ライフログアプリに毎日の行動を記録し不要な時間がないかチェックする

 まず朝に自分がどのような行動をしているのか記録してください。Excelで時間と行動内容を記録するのも良いですが、最近は良質なアプリが提供されています。私は「Taskuma(たすくま)」というタスク管理アプリを使用しています。有料ですが、行動(タスク)を時間単位で入力でき、後からライフログとして見返すことができるので重宝しています。

朝活1

 こちらは私の数年前のライフログです。「たすくま」はEvernoteなどにライフログを記録して後から改善点を検討することができます。この時期は総合内科専門医試験を受けるため朝に勉強することを決断していたので、すでに勉強時間を設定しています。ただいくつか無駄な部分が隠れているのに気付かされます。

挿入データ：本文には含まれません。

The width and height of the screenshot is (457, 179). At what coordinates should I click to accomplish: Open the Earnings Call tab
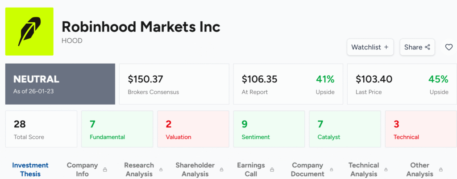pyautogui.click(x=251, y=169)
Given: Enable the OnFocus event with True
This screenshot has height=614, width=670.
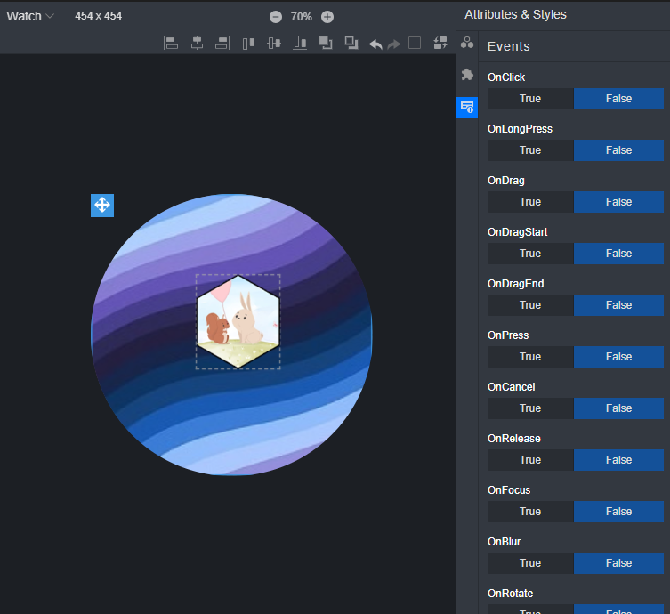Looking at the screenshot, I should pos(530,512).
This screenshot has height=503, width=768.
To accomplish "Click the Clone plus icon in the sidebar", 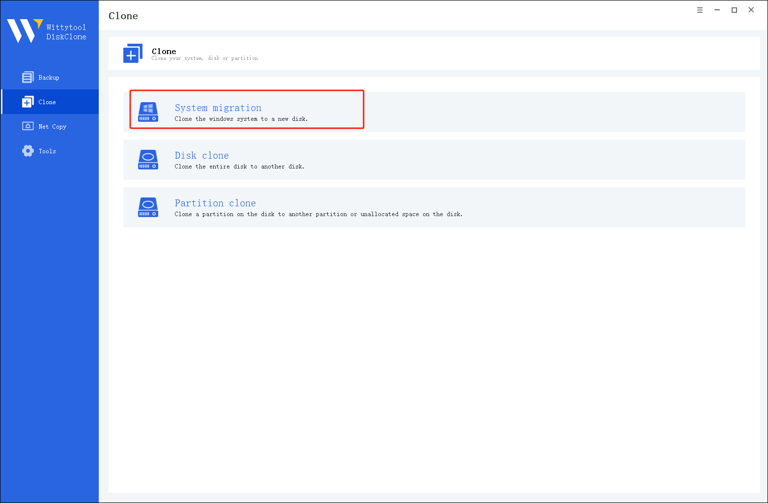I will [x=28, y=102].
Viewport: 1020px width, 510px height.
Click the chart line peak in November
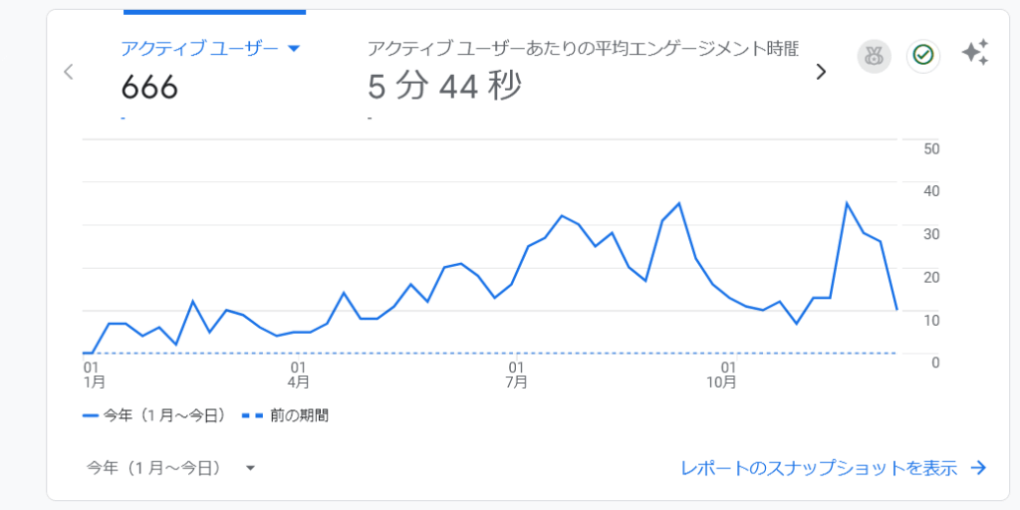coord(847,204)
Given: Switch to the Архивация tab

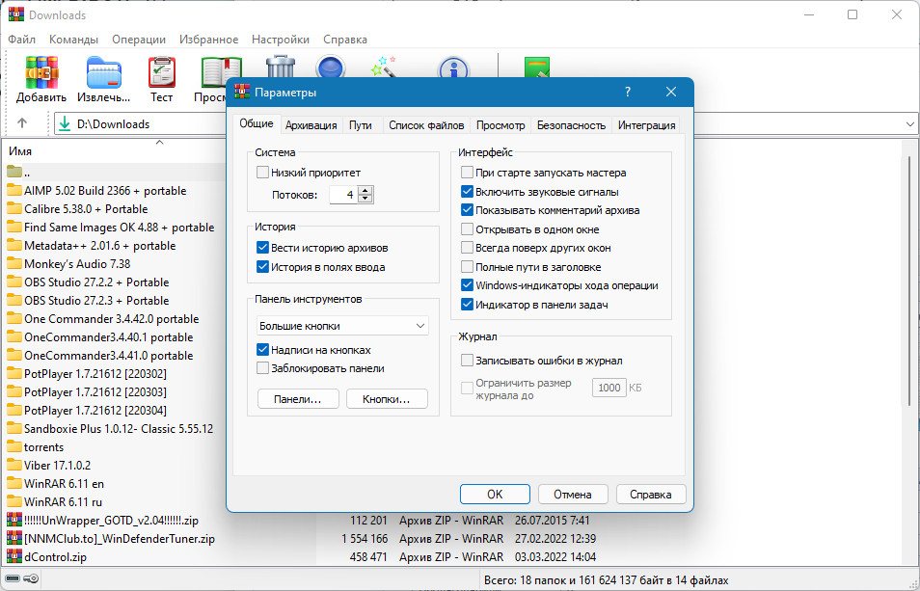Looking at the screenshot, I should coord(311,125).
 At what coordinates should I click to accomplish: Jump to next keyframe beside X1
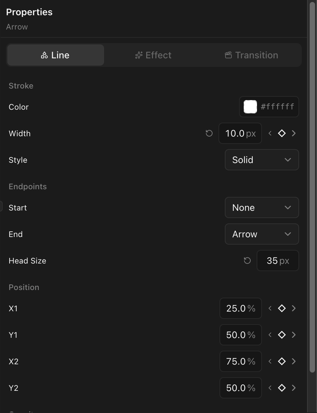point(293,308)
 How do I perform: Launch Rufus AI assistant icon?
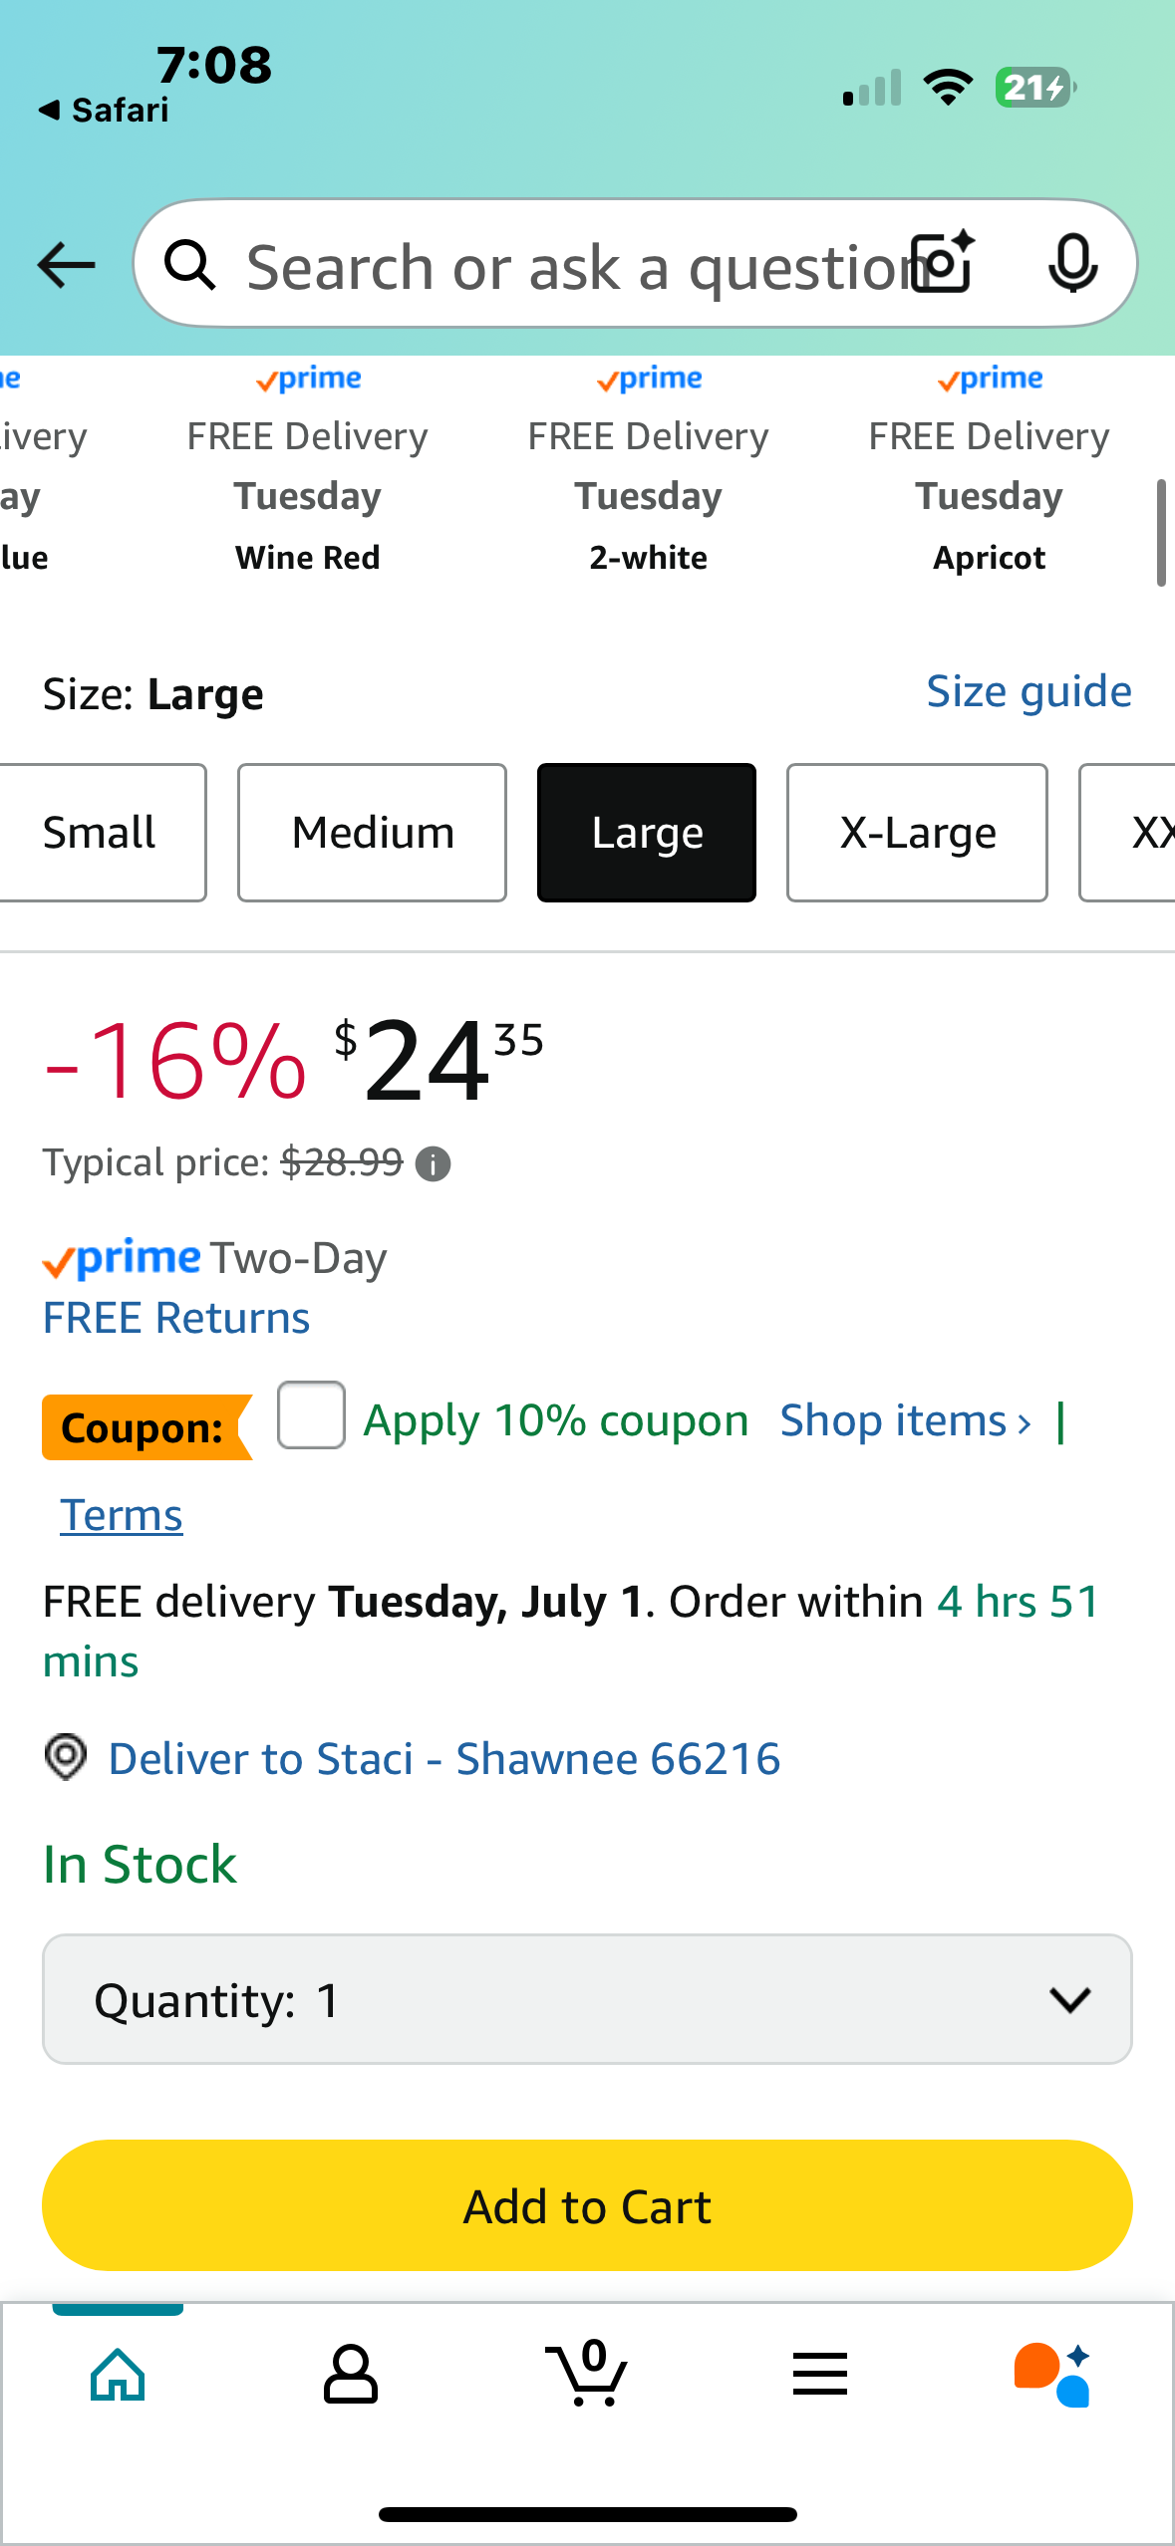pos(1052,2375)
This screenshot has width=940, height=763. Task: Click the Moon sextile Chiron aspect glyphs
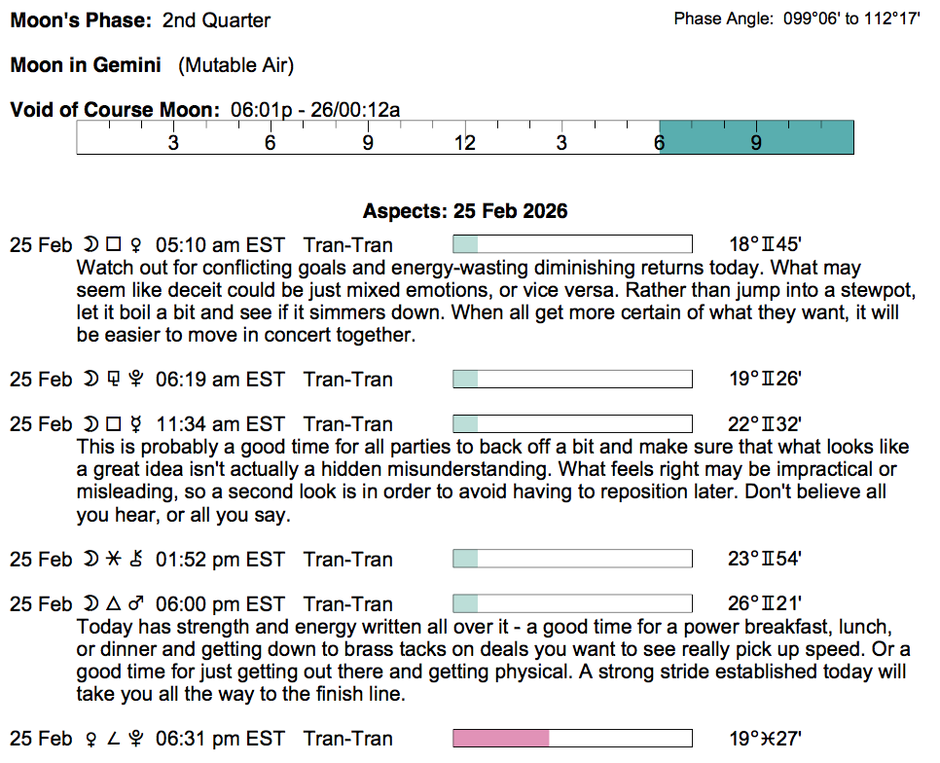point(114,560)
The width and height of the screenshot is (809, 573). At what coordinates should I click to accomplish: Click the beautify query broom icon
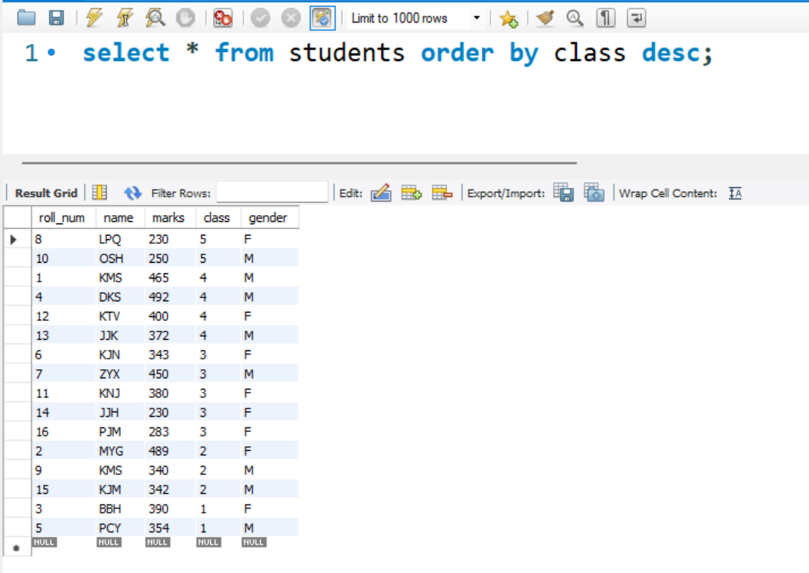click(x=544, y=18)

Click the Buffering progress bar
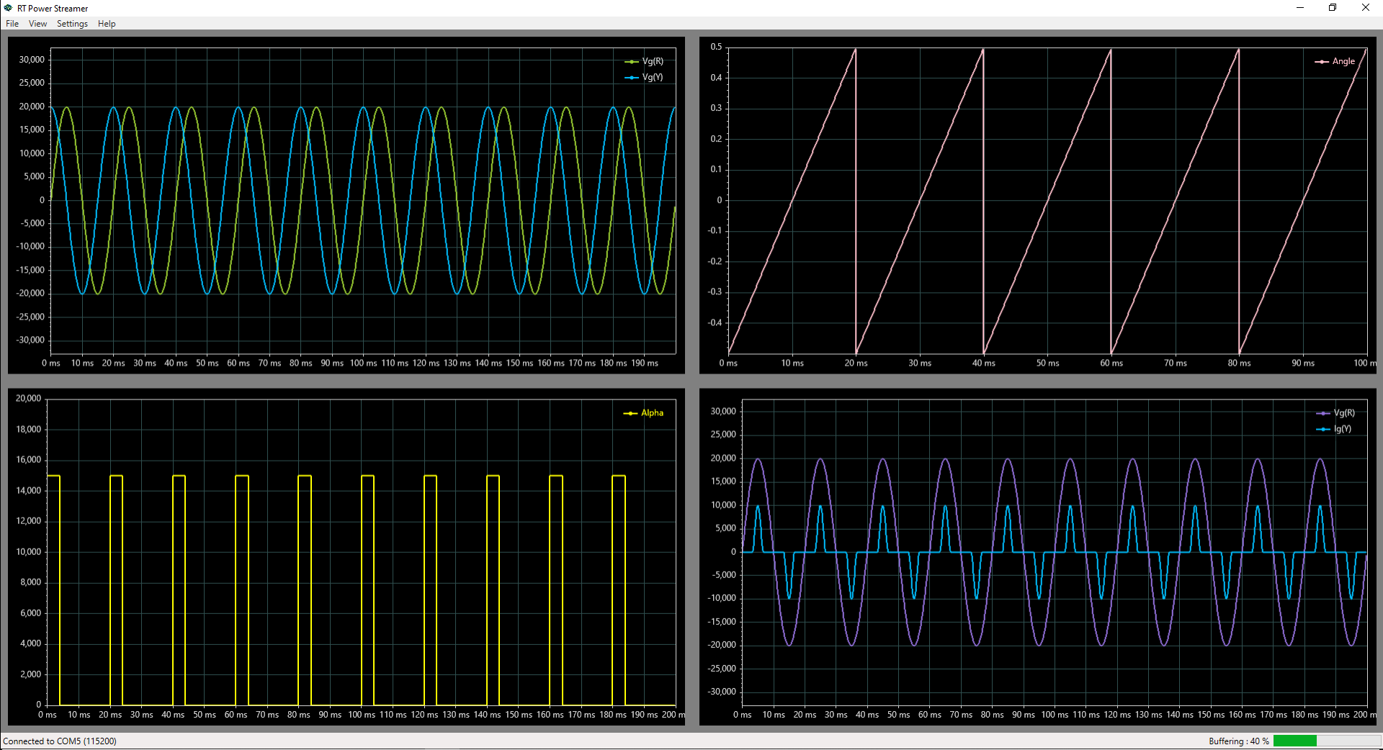[1326, 741]
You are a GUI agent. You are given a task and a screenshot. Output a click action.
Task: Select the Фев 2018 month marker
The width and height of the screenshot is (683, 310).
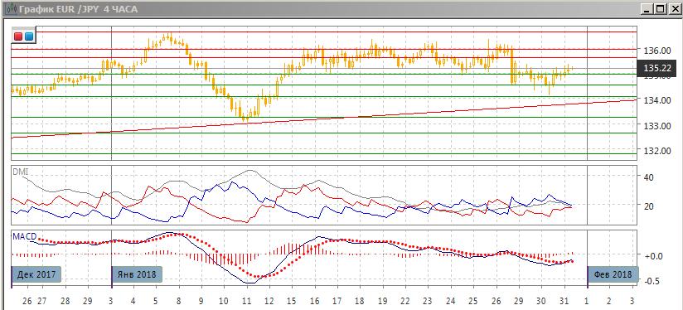point(613,274)
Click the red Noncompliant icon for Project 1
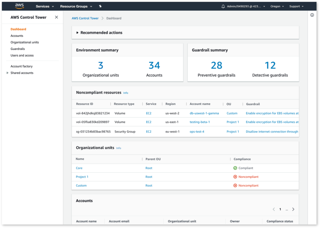 tap(235, 176)
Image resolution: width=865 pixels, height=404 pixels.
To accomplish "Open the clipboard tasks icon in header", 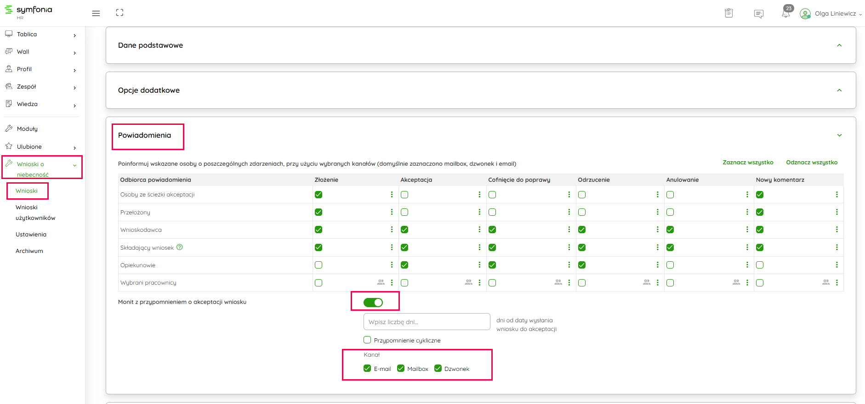I will pyautogui.click(x=728, y=13).
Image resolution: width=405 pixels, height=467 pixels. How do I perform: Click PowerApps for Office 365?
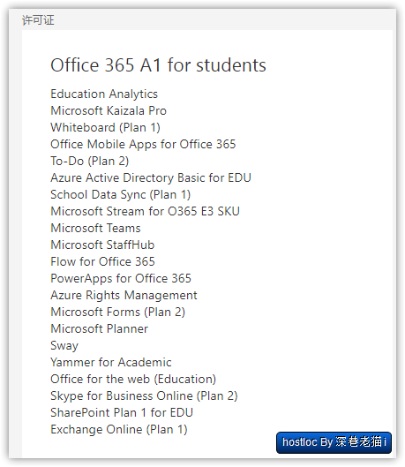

  1. m3ポイント確認:こちらはm3.comという医療系ニュースサイトを閲覧している時間です。情報収集目的もあり残していますが、夜に回しても良いかもしれません。
  2. 起床、更衣、体重測定:日課なので変更困難なタスクです。
  3. 髭剃り:17分かけていますが、実はこの時Webサイトの巡回やメールチェックに時間を費やしています。ながら作業になりがちなので短縮可能と考えます。
  4. 暗記復習午前:前日覚えた内容を復習しています。こちらは習慣化したいタスクです。
  5. 洗面、朝食準備、朝食:日課なので変更困難なタスクです。
  6. 総合内科専門医試験勉強最も重要なタスクです。何があろうと必ず30分の枠を作るようにしました。
  7. トイレ:日課のため変更困難なタスクです。
  8. 出勤:実は「総合内科専門医試験勉強」と「トイレ」の間に30分の空白時間があります。この時はネットサーフィンでだらだらと時間を潰していました。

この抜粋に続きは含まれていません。